Okay. There's only a week left. Oscar mode is in full swing. I will undoubtedly make a Predictions list because it's just what I do. I want to start, however, by highlighting one of this year's Best Picture Nominees (my personal favorite, actually). It didn't do too well at the Golden Globes, but maybe the Academy knows better.
Precious: Based on the Novel Push by Sapphire (2009)
Right off the bat, this movie shines because it provides a perfect divide between the Precious' fantasy world and the sharp edge of reality, a theme repeated over and over throughout the bulk of the film. The opening sets the precedence for the excitement that occurs for the rest of the movie, and I loved how the opening colors and vibrant soft images of Precious' imagination immediately contrast with both the muted oranges of her home and sickly greens of her high school.
The use of color was not the only thing that stood out for me as an effective method of showing the distinct differences in Precious' personalities (her outward projected personality of being indifferent and her inward personality of caring deeply about herself and her children). I found the characters surrounding Precious to all be some sort of reflection of what she wants out life- Ms. Rain and her loving, homogenous relationship, Mrs. Weiss and her stable job, and of course Nurse John being a light skinned male (Precious asserts that she desires a light-skinned boyfriend). Each of Precious' encounters with her mother is contrasted with her encounters with the other people in the films until both worlds and personalities melt into a breakdown when Precious discovers she's HIV positive.

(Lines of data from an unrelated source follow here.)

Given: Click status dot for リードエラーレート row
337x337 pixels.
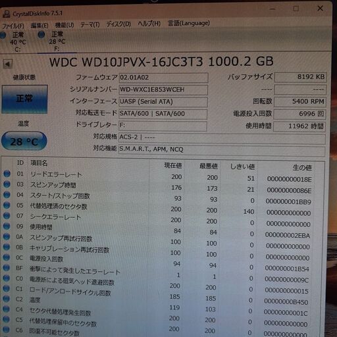Looking at the screenshot, I should (x=7, y=174).
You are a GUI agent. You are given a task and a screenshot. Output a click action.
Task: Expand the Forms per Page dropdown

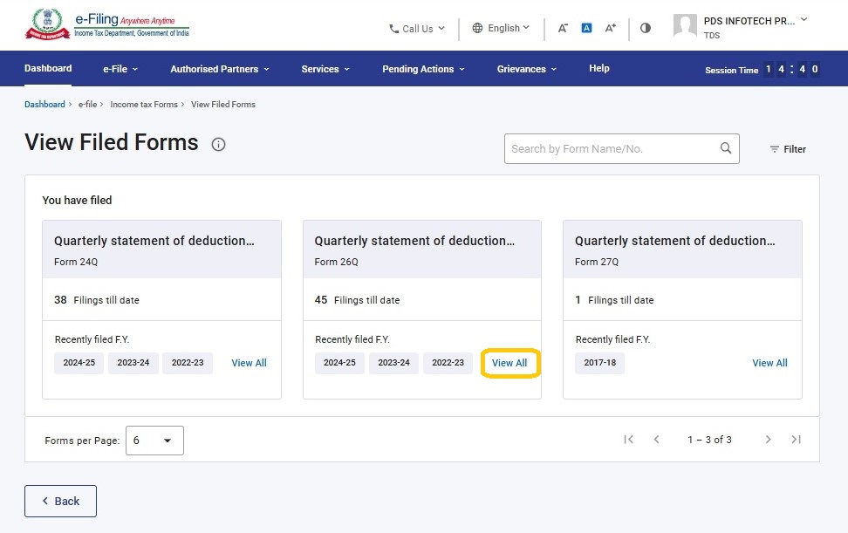tap(154, 441)
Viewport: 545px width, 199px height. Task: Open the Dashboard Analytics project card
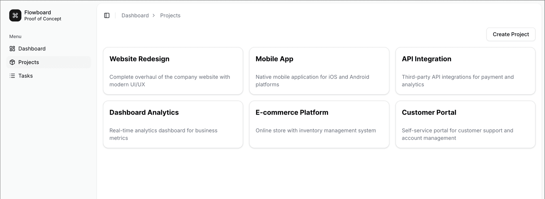click(x=173, y=124)
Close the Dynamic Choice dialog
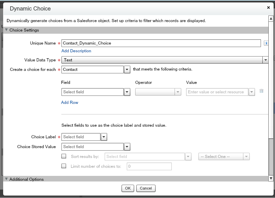Screen dimensions: 275x198 [x=269, y=7]
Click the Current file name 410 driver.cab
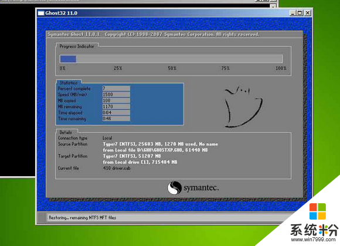The width and height of the screenshot is (340, 246). click(117, 168)
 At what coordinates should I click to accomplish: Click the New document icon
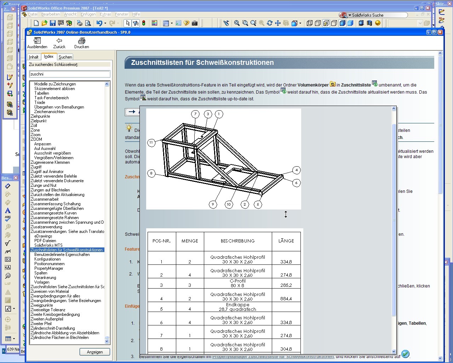coord(36,23)

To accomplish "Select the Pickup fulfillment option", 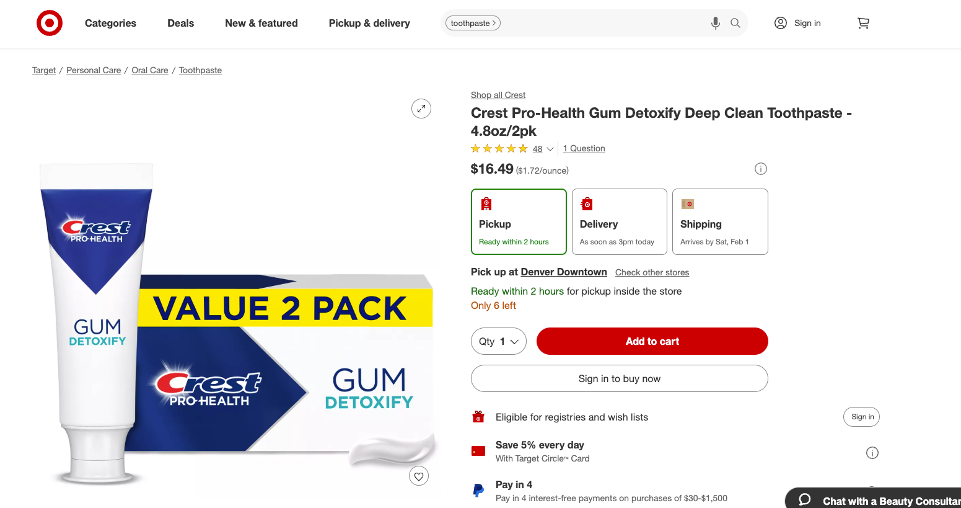I will coord(519,221).
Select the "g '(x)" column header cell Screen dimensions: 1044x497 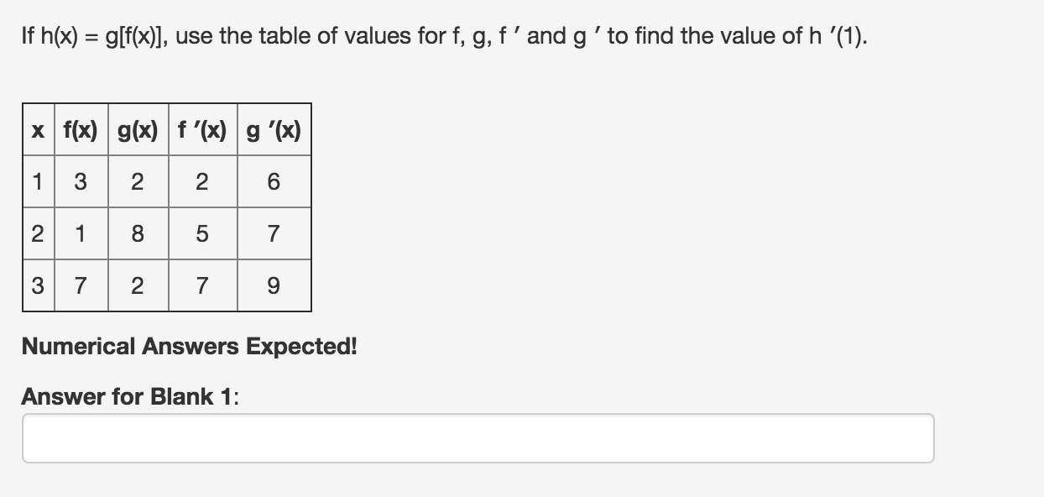274,130
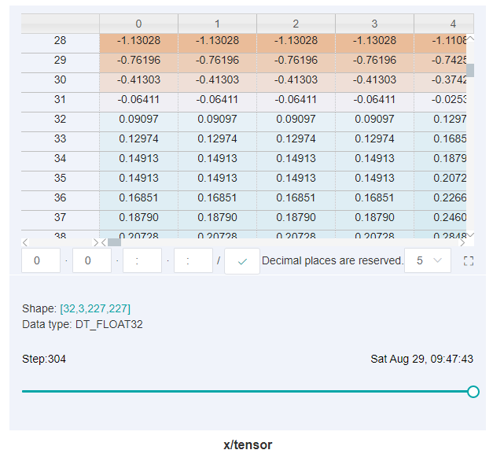The width and height of the screenshot is (493, 461).
Task: Select row header 31
Action: (x=61, y=99)
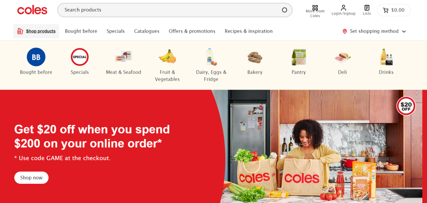Focus the Search products field
427x203 pixels.
tap(175, 10)
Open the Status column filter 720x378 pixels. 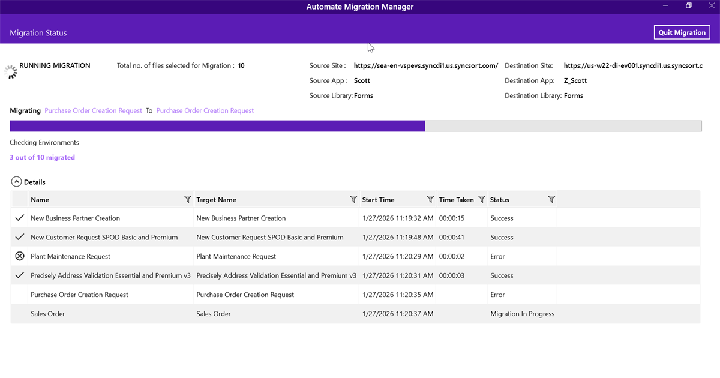coord(551,199)
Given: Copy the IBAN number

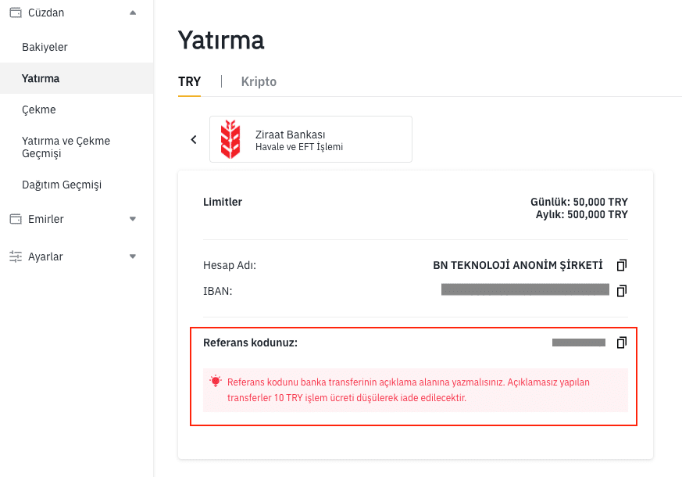Looking at the screenshot, I should click(622, 291).
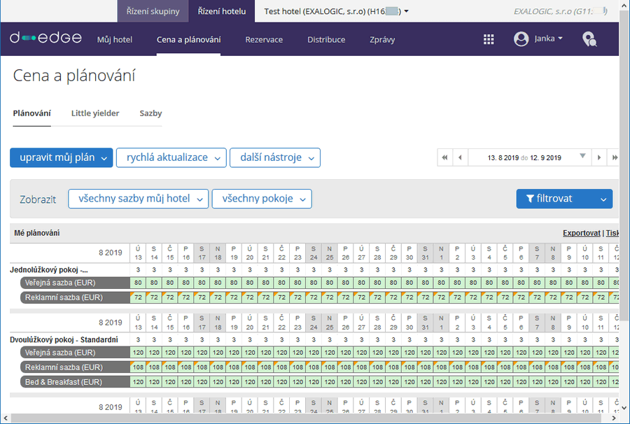Click the D-EDGE logo
630x424 pixels.
pos(46,38)
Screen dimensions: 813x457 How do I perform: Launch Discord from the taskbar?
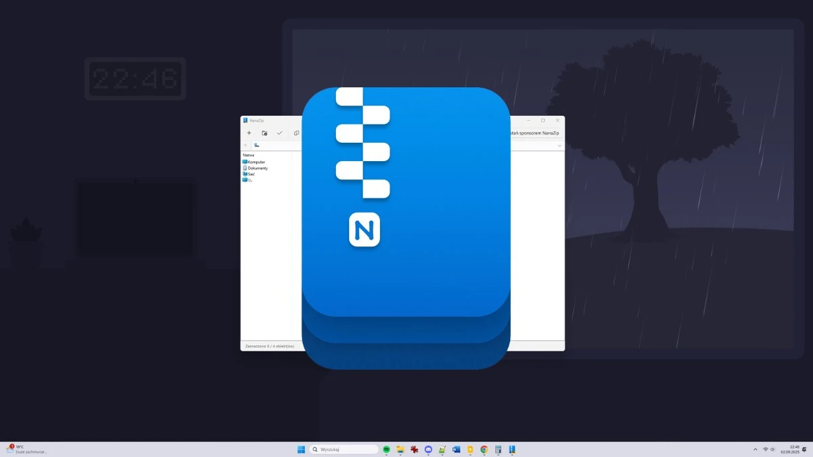coord(428,449)
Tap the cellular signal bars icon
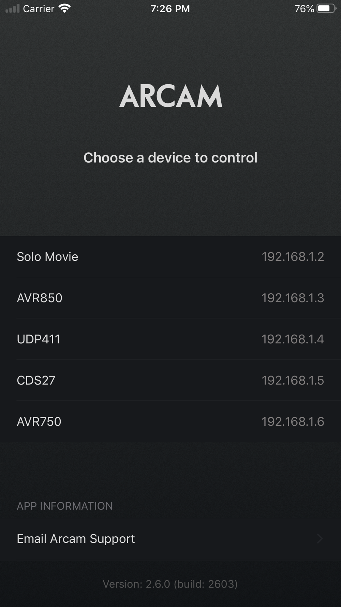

It goes without saying that Mo'Nique totally deserved her Golden Globe, and completely deserves an Oscar. The last scene with her in the welfare office gave me chills the first time I saw it. I also can't imagine tossing a baby (even if it is just a doll, which it had to be, I'm sure) onto a couch with no regard to its well being. I know a lot of people are referring to her performance as a gimmick, something the Academy has to vote for out of sympathy for the character (a sort of "vote for her if you have any heart at all" type of deal), but frankly I think that's bullshit. I think people didn't expect that performance out of a comedian and therefore gave her a lot of press because she was a comedian first. That being said, I think she deserves an Oscar even more because of that.
But I digress- I'm here to discuss the film itself, which is a gem among a year full of high budget blockbusters. The amount of realism in this movie astounded me despite its heavy, melodramatic content. I found myself totally engrossed in Precious' world and could imagine the entire plot as if it were happening in another part of the country at that moment, somewhere where I was not. I think that's the magic in this film- Precious is a character who is timeless, whose struggles with self worth and abuse could be happening to anyone, at any point in time. This movie exists within a small bubble of a serious issue, and for a couple hours you can enter that bubble, and come out of it a newly enlightened person.
My one criticism with this film is the ending scene. I fully appreciated Mo'Niques powerful end monologue, but I didn't understand the need for her to come to the welfare office. Precious had obviously been living on her own for a while, so the only explanation I can think of for that scene was that Mrs. Weiss wanted to act as a mediator for Precious and her mother and resolve their issues. If that's the case, I can't imagine why a welfare worker would want to do that, although maybe that's the point of implying that she and Precious became close with their sessions. The defining line of the movie, however, comes when Precious says, "You're nice and all, but you can't handle any of this."
Overall, I would give this 4 1/2 out of 5 stars. It's that good. Is it worthy of Best Picture? I certainly think so, although I could easily be happy with a lot of the others on the list of ten. We'll just have to see what happens.